++++ DATA PROVIDED

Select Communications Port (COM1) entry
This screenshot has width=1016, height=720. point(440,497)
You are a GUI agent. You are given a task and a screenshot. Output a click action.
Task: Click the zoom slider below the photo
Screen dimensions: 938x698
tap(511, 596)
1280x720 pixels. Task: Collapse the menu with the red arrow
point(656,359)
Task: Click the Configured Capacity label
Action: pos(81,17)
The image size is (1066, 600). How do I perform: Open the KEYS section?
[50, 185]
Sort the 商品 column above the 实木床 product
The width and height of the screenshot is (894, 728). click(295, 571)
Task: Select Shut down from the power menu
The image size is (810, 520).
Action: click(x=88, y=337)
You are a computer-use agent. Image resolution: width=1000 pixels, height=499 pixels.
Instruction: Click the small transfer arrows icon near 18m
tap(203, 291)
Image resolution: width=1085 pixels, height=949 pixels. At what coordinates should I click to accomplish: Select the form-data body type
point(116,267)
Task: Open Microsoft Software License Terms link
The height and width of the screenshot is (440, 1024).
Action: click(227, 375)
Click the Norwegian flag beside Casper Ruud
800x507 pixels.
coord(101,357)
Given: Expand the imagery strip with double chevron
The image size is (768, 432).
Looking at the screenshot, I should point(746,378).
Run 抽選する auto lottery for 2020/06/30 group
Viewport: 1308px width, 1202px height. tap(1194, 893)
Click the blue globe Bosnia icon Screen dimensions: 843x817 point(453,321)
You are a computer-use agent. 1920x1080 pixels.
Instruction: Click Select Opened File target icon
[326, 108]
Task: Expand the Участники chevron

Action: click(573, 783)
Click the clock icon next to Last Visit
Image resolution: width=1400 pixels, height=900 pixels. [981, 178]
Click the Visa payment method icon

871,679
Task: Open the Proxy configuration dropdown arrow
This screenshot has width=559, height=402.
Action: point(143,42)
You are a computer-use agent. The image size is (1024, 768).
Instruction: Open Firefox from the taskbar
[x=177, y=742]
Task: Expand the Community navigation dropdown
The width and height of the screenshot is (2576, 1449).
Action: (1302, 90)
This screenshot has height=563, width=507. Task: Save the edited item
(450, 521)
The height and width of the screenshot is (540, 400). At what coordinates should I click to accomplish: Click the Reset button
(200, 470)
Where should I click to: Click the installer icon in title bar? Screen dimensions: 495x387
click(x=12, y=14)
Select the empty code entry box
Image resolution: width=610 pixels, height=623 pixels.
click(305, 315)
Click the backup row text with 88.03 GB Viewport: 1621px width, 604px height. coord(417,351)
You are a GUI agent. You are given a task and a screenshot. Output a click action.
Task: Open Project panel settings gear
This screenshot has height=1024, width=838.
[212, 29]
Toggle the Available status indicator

++++++++

— GIVEN INSTRUCTION —
Pick out each line of the entries above that contains the word "Viewport", and copy those lines.

— SOLVED PROBLEM —
Viewport: 1308px width, 1202px height. tap(1194, 893)
Click the backup row text with 88.03 GB Viewport: 1621px width, 604px height. coord(417,351)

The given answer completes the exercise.